Individual Work
This House Has People in It

This House Has People in It, on the surface, is a 12 minute live action short film created by Alan Resnick, Robby Rackleff and Dina Kelberman for Adult Swim’s Infomercials series. The audience takes the point of view of a network of security cameras inside a suburban family’s house. The cameras switch back and forth periodically as we watch and listen to each member of the family prepare for a birthday party. The husband argues mildly with his wife who is baking in the kitchen as their infant daughter makes a mess of her lunch. The grandmother reclines in the living room, watching an odd public access program on TV. The young birthday boy fixes up decorations as he awaits his friends’ arrival and a repairman in the basement fixes up a pipe. Things take a turn when the married couple notices their teenage daughter who has been lying face down in the middle of the kitchen since the opening shot. The situation quickly spins out of control as she slowly sinks through the floor and no amount of help can stop her.
The Youtube version of the film includes a link to the website of the fictional security, AB Video Surveillance Solutions. With a sharp eye and little bit of digging, the viewer can gain access to a huge catalogue of additional footage of the family, who are numbered individually as “subjects”. We are suddenly led down a rabbit hole of absurd and uncomfortable slices of the family’s life with nuggets of subtle humor intertwined.
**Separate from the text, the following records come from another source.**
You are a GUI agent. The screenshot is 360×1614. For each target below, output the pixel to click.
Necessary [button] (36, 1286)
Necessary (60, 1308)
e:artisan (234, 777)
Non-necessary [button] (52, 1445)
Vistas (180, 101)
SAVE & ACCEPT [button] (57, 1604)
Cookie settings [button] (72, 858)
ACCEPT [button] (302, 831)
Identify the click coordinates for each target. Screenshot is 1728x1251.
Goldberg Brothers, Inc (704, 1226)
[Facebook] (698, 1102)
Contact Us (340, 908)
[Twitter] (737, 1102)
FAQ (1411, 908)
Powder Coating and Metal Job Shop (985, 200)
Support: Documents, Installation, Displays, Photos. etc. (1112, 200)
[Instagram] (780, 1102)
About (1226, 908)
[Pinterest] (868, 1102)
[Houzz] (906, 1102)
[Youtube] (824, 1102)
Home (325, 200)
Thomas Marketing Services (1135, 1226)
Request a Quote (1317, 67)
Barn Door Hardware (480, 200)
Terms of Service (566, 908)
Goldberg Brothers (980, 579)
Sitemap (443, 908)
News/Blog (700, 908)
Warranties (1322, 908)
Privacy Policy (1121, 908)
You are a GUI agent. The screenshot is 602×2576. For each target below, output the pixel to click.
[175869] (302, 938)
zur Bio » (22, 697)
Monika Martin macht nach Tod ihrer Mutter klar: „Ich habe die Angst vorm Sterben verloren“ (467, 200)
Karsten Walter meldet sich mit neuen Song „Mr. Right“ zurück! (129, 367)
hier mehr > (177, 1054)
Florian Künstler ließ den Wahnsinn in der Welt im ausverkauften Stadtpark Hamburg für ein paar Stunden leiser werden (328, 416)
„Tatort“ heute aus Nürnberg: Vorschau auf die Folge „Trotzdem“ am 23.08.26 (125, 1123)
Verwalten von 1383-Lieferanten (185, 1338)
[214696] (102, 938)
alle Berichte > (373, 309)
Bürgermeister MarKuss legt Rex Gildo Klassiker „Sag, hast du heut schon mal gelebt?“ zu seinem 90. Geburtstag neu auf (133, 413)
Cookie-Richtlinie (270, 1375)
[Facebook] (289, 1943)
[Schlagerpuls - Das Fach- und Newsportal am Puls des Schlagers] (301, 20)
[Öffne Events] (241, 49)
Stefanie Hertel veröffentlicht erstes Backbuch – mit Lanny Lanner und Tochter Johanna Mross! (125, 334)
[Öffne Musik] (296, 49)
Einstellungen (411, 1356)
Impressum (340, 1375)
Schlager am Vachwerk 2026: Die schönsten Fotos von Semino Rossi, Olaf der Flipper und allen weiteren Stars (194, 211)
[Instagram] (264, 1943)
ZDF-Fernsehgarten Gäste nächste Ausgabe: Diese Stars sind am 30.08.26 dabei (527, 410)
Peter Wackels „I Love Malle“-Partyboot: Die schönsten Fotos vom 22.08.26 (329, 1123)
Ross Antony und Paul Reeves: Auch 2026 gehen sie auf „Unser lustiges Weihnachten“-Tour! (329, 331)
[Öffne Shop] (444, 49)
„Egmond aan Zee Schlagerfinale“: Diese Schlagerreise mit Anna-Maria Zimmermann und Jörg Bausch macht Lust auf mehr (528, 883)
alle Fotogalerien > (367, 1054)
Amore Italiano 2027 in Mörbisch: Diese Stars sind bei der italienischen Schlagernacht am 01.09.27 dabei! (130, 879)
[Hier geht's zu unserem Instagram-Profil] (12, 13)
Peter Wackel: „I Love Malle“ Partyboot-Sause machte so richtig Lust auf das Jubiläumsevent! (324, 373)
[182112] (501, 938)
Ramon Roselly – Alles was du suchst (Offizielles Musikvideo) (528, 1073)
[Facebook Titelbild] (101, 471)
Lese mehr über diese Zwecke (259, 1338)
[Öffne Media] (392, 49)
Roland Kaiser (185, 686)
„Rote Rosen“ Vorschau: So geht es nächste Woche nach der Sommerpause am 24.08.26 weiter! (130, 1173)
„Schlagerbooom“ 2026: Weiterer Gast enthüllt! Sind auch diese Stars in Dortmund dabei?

You can view the original film as well as about 25 extra videos of the family members, who very rarely interact with anyone outside the house and seem to be unable to leave the property. Some of the logs are only a few seconds long and seem to offer nothing of importance, while others are up to 15 minutes in length and are full of possible hints and tie-ins. You can also listen to recorded phone conversations between the husband and wife, read family members’ emails, view pictures with cryptic symbols and messages and a play a short flash game. All of these entries beg the viewer to put them together to make sense of the entire situation. It is possible that none of it is supposed to fit together at all, because very little explanation is given as to what is actually happening to the People in This House. This only increases the creepy factor that permeates the work.
There are a plethora of themes throughout the work such as privacy, paranoia, blended families, mental illness, pizza, drugs, the paranormal and cartoon mascots. Whether or not it was intentional, This House Has People in It presents a very bizarre and abstract version of what life is like in a typical suburban family. It sheds light on how strange it all might look to an outsider. By comparing this fictional reality with our own, we may start realize that they aren’t actually all that different.